Crossing Borders, Spanning Genres

RPCVs at the Associate Writers Program Conference presented a panel on Friday, February 10, 2017, where poets, journalists, and novelists shared their experiences as Peace Corps Volunteers. The panelists discuss how their service affected their writing, their relationship to literature, and their careers.  The panelists were:

Peter Chilson (Niger 1985-87) got his MFA in creative writing from Pennsylvania State University in 1994 and teaches writing and literature at Washington State University. His essays, journalism and short stories have appeared in Foreign Policy, The American ScholarThe North American Review,  AudubonAscent, Creative NonfictionClackamas Literary ReviewGulf CoastRain City ReviewWest AfricaNorth Dakota Quarterly and elsewhere. His reporting has been supported by a Fulbright grant and the Pulitzer Center for Crisis Reporting. His work has twice appeared in the Best American Travel Writing anthology (the 2003 and 2008 issues) and other collections of creative nonfiction.

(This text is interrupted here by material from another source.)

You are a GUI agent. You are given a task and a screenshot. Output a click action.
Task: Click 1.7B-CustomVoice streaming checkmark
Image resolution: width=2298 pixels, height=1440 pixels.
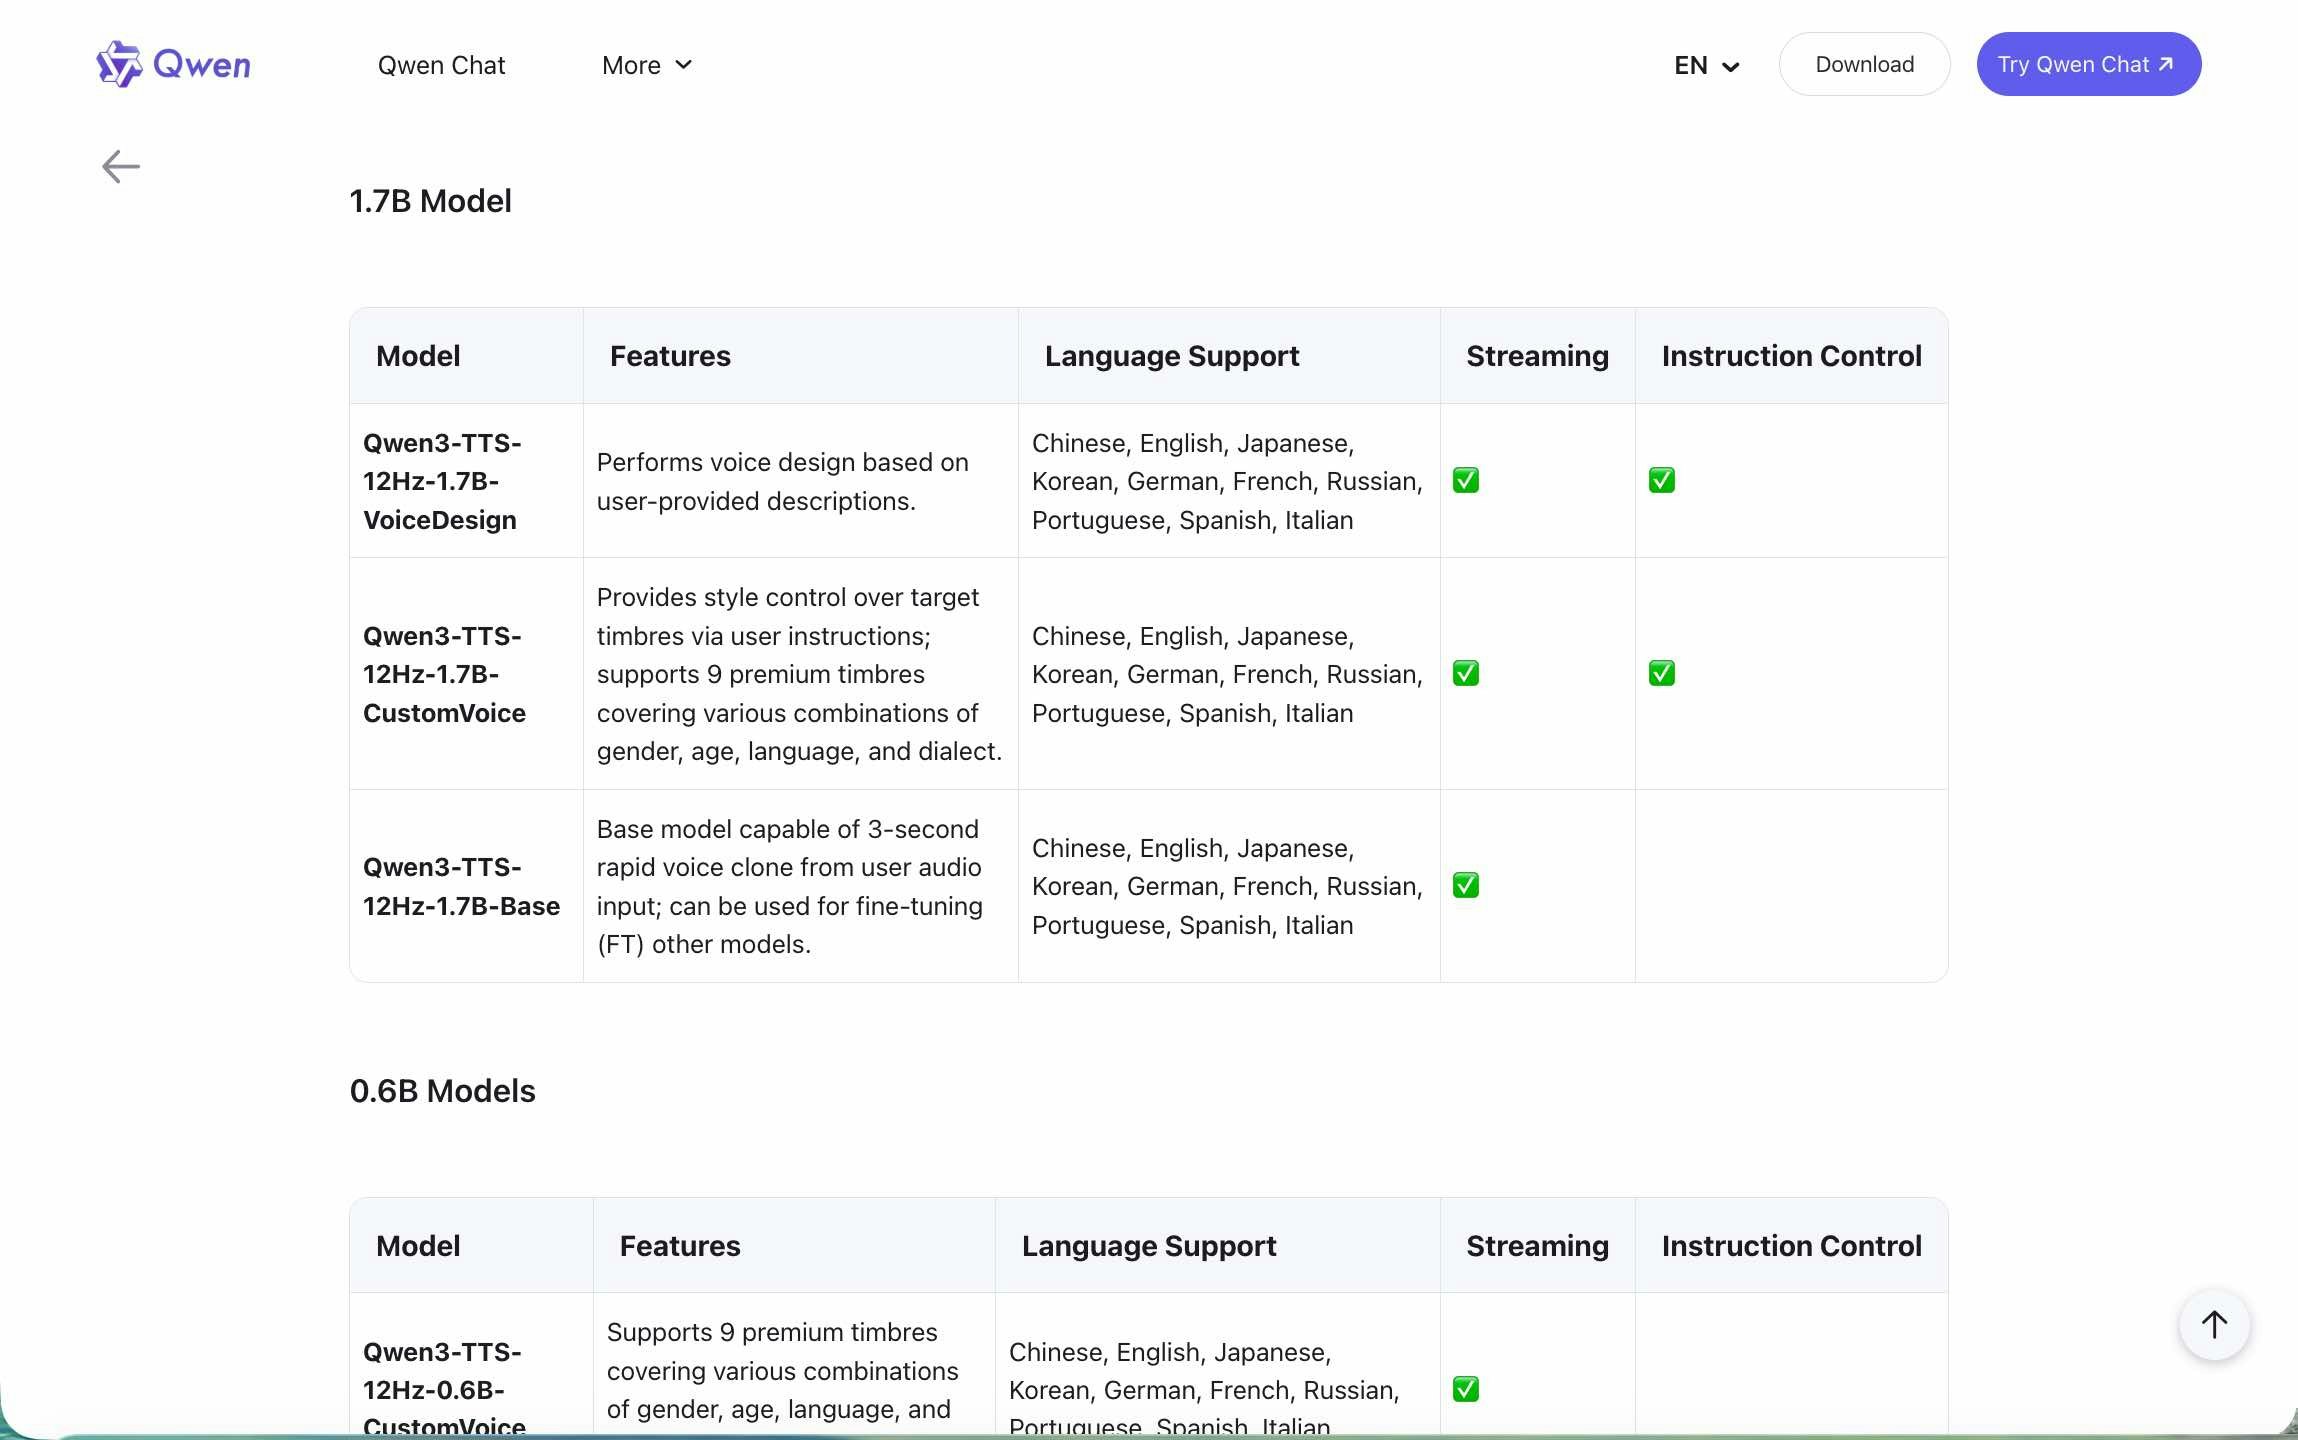pos(1466,674)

Chilson’s book Riding the Demon: On the Road in West Africa (University of Georgia Press 1999) won the Associated Writing Programs Award in creative nonfiction. His second book, Disturbance-Loving Species: A Novella and Stories (Mariner Books 2007), won the Bread Loaf Writers’  Conference Bakless Fiction Prize and the 2008 Peace Corps Writers Maria Thomas Fiction Prize.

Sandra Meek (Botswana 1989-91), Associate Professor of English,  rhetoric and writing at Berry College, was awarded The Dorset Prize, the largest book-publication prize for poetry in the United States, for her third collection of  poems, Biogeography [Tupelo Press, 2008]. The prize consists of a $10,000 cash prize for the author and a guarantee of national and international distribution for the winning entry. Twice, she has been recognized with the Georgia Author of the Year Award for poetry by the Georgia Writers Association, first for Nomadic Foundations (2003) and later for Burn (2006). Nomadic Foundations won the 2003 Peace Corps Writers Award for Best Poetry Book. Sandra’s most recently book of poetry is An Ecology of Elsewhere [Persea, 2016].

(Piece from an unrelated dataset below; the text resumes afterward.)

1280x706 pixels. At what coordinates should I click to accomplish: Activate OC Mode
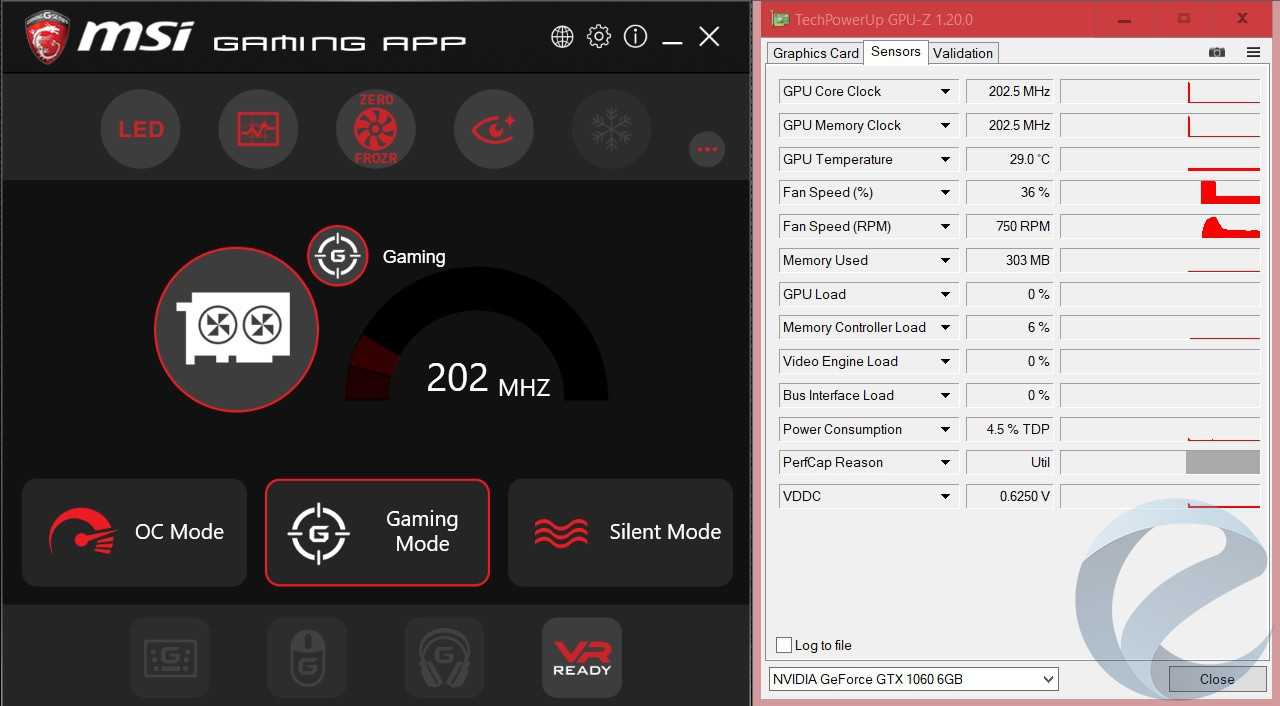click(134, 532)

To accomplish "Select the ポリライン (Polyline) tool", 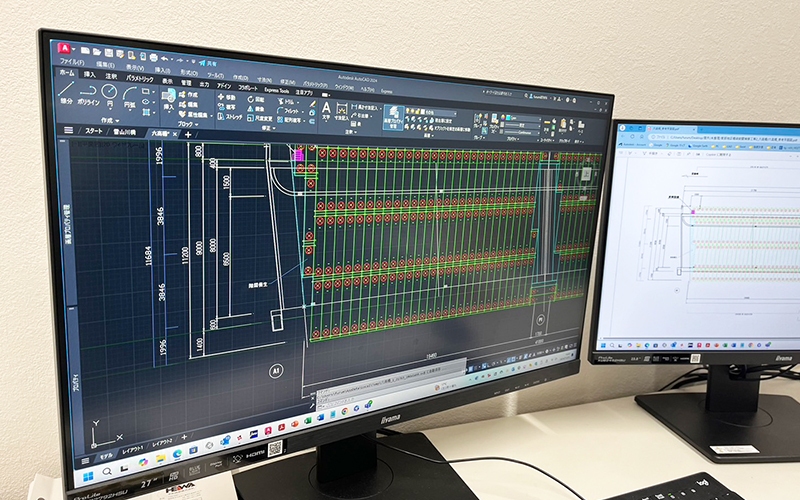I will [88, 94].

Over the years Sandra has published in many of the poetry magazines, including Poetry, AGNI, The Kenyon Review, Conjunctions, Shenandoah, The Iowa Review and Prairie Schooner.

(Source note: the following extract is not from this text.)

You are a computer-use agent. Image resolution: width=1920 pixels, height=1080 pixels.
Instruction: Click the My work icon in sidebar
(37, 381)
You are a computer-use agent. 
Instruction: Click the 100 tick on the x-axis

Tyler McMahon (El Salvador 1999-02) received his MFA in fiction from Boise State, where he also taught a course on the history of rock and roll. His stories have appeared in Threepenny Review, Sycamore Review, and Surfer’s Journal, among others, and he has been nominated for a Pushcart Prize. He is a professor of fiction at Hawaii Pacific University. His books are How the Mistakes Were Made: A Novel [St. Martin’s Griffin, 2011] and Kilometer 99: A Novel [St. Martin’s Griffin, 2014], which won the 2015 Peace Corps Writers Maria Thomas Fiction Award.

Susan Rich (Niger 1984-86) is the auther of The Alchemist’s Kitchen [White Pine 2010],  Cures Include Travel [White Pine Press, 2006] and The Cartographer’s Tongue: Poems of the World — the winner of  the 2001 Peace Corps Writers Award for Best Poetry Book — among others. Susan has also received awards from PEN USA, and The Times Literary Supplement. Recent poems have appeared in the Antioch Review, Harvard Review, Poetry International and TriQuarterly.